During the Friday afternoon session, Justine Vernet and Paolo Piccardo (Università degli Studi di Genova, Italy) presented a paper on the effect of different mould materials during casting. They cast bronze ingots in moulds of sand, clay, and modern steel to compare the cooling rates and how the mould material affected the microstructure of the metal. The experiments provided evidence of a link between the microstructure and the different mould materials, which could be compared to prehistoric bronze castings.
Saturday’s presentations began with a session on tools and workshops. The day began with Brian Clark, a jeweller and metalsmith who has mastered Bronze Age forging and forming techniques. He demonstrated the tools and techniques he uses to recreate ribbon and flanged torcs, lunulae, and beaded wire using replica Bronze Age tools. Later in the day he brought out examples of his work and displayed the tools he used to make them. He was followed by Professor Barbara Armbruster, who spoke in more detail about her work with ancient tools and workshops, along with the contexts in which tools are found throughout Europe. This was also combined with her ethnographic work in Mali that provided new insights about the location and physical structure of early workshops.
In addition to the papers, a number of posters were displayed. Bridget Schorer (Landesmuseum Würtemburg, Germany) presented a poster on the tools and techniques used for embossing gold objects during the Early Iron Age, and Alessandro Armigliato (University of Bologna, Italy) displayed the results of his work using experimental bronze casting pits.

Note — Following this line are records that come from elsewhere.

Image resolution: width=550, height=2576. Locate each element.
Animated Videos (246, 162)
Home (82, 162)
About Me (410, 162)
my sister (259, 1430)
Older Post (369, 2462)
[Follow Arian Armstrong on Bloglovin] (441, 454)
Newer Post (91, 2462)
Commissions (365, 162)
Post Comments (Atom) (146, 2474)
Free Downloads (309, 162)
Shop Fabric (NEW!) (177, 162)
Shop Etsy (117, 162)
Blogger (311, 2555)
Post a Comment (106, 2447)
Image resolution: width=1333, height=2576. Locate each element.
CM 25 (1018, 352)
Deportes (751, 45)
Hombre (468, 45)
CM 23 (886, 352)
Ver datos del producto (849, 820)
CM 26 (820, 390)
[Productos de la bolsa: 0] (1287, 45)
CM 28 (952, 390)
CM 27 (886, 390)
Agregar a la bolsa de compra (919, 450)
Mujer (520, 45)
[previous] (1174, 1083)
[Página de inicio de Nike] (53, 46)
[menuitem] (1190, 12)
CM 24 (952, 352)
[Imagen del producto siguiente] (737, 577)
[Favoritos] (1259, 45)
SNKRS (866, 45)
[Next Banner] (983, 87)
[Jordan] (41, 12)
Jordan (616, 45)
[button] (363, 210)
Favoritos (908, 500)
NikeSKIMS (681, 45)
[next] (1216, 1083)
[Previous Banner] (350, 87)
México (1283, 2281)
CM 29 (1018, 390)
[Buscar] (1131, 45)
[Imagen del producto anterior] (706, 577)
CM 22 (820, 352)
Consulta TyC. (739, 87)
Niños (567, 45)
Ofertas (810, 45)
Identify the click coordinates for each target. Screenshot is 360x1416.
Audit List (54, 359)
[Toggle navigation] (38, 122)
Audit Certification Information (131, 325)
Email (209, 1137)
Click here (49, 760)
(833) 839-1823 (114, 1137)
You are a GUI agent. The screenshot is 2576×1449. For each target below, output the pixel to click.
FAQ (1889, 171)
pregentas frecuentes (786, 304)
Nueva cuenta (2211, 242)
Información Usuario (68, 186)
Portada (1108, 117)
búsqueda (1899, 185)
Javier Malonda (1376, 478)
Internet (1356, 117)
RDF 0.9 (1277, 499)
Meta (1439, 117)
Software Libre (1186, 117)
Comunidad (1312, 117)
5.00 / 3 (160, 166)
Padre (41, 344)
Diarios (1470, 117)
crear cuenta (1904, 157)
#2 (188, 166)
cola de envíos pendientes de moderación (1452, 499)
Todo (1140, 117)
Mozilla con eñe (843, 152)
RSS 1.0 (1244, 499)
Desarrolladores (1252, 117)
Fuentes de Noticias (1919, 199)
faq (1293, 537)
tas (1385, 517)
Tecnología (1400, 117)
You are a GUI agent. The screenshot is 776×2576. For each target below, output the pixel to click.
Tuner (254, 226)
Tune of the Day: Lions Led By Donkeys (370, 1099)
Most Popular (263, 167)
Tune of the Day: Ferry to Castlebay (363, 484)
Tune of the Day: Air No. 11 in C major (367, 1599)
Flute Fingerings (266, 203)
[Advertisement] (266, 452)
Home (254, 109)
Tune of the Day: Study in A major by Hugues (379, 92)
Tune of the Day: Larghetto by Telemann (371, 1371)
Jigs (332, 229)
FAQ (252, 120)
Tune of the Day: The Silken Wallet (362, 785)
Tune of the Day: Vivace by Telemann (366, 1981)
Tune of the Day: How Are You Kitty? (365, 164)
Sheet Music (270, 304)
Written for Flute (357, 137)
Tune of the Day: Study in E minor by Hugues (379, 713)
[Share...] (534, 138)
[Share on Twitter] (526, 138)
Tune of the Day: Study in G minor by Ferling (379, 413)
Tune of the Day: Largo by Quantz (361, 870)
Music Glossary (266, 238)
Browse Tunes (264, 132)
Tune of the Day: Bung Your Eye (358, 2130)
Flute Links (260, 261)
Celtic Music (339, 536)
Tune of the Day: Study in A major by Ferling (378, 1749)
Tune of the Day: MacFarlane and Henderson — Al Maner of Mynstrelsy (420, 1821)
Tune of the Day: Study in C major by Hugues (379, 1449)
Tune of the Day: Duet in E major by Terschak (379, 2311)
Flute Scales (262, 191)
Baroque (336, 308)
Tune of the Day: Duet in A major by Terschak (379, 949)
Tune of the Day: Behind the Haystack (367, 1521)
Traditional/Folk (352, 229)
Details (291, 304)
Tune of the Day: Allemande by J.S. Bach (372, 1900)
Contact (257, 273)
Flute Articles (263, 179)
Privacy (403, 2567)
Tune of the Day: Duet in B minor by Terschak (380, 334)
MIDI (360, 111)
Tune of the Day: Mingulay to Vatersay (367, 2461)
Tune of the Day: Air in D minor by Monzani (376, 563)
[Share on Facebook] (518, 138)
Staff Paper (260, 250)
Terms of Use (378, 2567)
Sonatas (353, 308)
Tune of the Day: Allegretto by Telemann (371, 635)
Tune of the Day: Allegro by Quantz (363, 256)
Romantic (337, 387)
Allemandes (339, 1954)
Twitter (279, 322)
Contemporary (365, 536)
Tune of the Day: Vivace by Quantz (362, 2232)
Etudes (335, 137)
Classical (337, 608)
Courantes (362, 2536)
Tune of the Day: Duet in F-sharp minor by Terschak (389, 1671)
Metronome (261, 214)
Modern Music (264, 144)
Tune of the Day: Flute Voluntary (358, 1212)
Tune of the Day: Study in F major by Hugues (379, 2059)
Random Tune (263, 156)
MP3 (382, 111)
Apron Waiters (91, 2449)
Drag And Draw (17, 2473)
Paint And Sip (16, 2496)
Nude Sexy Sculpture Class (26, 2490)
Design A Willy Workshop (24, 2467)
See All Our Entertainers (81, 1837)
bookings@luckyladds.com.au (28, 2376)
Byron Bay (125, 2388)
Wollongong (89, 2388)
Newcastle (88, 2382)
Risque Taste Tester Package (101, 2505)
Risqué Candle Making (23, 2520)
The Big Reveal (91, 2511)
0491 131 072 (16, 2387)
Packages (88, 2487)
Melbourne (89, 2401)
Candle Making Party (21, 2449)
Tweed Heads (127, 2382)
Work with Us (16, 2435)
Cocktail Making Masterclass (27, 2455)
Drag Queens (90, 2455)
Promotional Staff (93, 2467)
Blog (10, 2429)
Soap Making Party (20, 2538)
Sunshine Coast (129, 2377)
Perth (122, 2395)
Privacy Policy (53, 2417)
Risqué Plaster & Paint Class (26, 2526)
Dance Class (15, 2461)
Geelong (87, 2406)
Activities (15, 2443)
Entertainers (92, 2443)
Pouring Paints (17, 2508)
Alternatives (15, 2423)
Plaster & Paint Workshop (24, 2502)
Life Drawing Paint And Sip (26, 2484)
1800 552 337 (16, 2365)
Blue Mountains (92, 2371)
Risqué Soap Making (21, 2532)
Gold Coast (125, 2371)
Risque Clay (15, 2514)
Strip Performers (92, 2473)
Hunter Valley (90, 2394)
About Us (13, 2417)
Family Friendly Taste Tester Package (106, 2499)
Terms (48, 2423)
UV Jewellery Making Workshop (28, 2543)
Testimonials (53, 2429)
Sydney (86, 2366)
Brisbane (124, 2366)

The MeTools Conference provided a meeting place for people interested in the tools and technology of early metalsmiths. It was shown how experimental archaeology was invaluable for comparing microstructure, wear, and for exploring production techniques. The presenters were congratulated by the conference chairs for their systematic approaches to experimental work. A publication of the papers presented at the conference is planned for next year.